**Given records:**
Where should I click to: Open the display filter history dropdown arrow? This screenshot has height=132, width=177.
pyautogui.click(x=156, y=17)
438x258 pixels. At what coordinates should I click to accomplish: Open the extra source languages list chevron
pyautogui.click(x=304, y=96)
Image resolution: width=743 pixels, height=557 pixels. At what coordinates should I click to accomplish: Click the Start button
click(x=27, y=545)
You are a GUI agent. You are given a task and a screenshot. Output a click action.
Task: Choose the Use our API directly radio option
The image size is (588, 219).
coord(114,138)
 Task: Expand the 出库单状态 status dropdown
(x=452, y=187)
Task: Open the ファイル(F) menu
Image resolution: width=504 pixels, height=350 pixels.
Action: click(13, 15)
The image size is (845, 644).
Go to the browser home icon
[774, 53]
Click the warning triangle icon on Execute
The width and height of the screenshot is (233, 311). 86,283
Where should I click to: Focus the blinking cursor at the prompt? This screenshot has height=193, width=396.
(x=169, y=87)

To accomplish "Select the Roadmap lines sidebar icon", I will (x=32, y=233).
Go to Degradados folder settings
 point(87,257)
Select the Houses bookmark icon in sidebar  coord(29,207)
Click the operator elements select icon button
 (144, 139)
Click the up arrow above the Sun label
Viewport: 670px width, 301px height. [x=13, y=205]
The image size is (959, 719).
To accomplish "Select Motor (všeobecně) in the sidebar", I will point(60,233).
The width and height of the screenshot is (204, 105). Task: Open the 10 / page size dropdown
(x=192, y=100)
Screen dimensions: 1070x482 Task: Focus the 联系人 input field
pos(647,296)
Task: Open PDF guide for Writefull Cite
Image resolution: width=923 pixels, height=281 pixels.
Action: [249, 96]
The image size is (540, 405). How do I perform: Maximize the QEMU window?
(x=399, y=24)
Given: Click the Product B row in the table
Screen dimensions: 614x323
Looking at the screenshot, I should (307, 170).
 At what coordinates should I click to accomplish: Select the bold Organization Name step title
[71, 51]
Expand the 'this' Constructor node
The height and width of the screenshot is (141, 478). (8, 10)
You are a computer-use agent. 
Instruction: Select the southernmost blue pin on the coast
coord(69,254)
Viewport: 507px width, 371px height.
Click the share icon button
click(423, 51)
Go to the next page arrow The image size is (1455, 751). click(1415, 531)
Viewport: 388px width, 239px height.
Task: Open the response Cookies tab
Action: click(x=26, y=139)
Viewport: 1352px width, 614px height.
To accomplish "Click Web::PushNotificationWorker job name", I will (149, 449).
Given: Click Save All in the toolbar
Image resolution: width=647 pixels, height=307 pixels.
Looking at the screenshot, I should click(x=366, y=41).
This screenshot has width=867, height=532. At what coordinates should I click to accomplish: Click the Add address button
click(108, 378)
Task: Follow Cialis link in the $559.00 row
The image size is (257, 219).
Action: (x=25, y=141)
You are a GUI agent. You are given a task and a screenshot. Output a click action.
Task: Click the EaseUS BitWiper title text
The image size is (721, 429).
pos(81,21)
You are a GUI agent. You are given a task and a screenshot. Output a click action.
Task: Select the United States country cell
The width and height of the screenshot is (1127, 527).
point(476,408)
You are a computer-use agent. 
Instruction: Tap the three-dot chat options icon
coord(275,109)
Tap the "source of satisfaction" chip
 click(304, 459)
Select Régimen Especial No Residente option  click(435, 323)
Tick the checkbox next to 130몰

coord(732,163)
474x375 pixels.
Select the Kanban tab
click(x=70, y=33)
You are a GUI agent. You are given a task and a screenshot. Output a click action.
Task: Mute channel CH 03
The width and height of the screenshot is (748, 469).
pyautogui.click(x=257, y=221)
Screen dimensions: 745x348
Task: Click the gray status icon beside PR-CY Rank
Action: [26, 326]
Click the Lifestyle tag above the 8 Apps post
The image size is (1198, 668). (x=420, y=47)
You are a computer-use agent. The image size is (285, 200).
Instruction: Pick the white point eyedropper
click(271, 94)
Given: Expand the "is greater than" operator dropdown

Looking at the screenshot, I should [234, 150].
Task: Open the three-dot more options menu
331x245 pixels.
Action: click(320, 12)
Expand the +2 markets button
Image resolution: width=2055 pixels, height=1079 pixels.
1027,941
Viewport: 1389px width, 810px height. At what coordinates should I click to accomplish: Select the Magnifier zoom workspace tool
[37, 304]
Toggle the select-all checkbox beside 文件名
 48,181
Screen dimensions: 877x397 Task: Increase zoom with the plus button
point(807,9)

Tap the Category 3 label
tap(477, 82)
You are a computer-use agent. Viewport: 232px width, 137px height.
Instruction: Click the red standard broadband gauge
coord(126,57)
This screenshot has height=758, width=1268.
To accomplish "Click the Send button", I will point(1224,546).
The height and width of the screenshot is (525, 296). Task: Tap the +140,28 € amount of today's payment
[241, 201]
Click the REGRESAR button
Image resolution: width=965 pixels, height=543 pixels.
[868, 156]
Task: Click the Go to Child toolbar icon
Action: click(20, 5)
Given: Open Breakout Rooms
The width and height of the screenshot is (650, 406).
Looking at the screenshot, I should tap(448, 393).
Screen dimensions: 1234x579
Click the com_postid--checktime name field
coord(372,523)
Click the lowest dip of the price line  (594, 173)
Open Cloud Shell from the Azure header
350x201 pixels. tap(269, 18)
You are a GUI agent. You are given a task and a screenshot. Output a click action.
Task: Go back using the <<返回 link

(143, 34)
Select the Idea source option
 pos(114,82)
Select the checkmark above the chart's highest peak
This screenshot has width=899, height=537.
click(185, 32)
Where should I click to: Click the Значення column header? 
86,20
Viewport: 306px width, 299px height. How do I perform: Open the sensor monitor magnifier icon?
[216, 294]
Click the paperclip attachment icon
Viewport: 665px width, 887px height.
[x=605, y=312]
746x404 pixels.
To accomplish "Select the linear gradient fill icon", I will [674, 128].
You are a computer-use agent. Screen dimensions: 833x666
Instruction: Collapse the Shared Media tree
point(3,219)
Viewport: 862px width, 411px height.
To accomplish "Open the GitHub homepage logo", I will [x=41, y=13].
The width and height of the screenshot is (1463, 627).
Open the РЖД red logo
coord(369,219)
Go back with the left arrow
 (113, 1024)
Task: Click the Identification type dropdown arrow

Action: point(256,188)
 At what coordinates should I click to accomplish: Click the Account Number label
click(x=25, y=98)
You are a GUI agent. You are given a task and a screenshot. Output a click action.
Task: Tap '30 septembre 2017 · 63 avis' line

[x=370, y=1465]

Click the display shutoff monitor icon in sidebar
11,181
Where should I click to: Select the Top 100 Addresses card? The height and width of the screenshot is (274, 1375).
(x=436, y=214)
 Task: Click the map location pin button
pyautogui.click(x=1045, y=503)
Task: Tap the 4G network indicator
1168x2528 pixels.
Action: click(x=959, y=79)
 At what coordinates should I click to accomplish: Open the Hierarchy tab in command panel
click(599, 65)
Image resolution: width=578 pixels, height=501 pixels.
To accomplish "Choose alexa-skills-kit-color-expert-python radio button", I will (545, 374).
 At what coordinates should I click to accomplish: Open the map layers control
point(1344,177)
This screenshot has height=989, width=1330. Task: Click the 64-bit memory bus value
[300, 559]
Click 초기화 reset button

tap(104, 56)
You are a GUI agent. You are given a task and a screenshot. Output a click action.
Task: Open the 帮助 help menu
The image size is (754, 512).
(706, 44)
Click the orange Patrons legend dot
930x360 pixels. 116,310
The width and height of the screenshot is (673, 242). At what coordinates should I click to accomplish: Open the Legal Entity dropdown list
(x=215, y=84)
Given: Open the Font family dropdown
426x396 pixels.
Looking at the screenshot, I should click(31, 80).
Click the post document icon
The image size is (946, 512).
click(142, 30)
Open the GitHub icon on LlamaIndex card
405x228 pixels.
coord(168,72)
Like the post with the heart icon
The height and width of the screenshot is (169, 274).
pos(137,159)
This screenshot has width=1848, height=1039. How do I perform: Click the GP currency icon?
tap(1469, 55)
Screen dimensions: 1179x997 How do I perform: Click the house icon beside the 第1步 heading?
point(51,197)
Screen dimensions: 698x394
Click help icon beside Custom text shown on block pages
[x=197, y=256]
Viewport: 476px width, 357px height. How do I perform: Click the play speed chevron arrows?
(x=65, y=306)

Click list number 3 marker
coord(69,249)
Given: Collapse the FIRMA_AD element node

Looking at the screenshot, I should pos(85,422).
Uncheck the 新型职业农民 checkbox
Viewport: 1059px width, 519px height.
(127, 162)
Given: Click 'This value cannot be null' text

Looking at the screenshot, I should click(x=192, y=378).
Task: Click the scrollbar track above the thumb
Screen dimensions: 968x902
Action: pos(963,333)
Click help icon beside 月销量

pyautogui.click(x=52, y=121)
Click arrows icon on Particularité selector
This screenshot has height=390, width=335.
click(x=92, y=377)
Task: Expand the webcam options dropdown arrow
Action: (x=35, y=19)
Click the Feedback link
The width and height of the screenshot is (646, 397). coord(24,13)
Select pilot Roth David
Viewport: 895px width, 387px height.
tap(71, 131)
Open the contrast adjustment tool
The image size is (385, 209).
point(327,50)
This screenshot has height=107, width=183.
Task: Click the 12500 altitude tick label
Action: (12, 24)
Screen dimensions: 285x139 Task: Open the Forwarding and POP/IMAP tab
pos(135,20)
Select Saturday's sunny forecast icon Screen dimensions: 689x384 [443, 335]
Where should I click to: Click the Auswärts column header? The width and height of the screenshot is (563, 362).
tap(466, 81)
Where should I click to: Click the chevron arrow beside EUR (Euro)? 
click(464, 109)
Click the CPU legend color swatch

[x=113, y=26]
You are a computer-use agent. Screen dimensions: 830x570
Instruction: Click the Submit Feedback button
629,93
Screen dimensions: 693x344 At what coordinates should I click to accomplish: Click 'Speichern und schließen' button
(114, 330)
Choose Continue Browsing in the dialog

**Required action:**
Copy only this part of the entries above: the line with "The image size is (540, 405).", the line with "Given: Click Save All in the toolbar", and the lines between, all exactly as written.

**Solution to this problem:**
The image size is (540, 405). How do I perform: Maximize the QEMU window?
(x=399, y=24)
Given: Click the Product B row in the table
Screen dimensions: 614x323
Looking at the screenshot, I should (307, 170).
 At what coordinates should I click to accomplish: Select the bold Organization Name step title
[71, 51]
Expand the 'this' Constructor node
The height and width of the screenshot is (141, 478). (8, 10)
You are a computer-use agent. 
Instruction: Select the southernmost blue pin on the coast
coord(69,254)
Viewport: 507px width, 371px height.
Click the share icon button
click(423, 51)
Go to the next page arrow The image size is (1455, 751). click(1415, 531)
Viewport: 388px width, 239px height.
Task: Open the response Cookies tab
Action: click(x=26, y=139)
Viewport: 1352px width, 614px height.
To accomplish "Click Web::PushNotificationWorker job name", I will (149, 449).
Given: Click Save All in the toolbar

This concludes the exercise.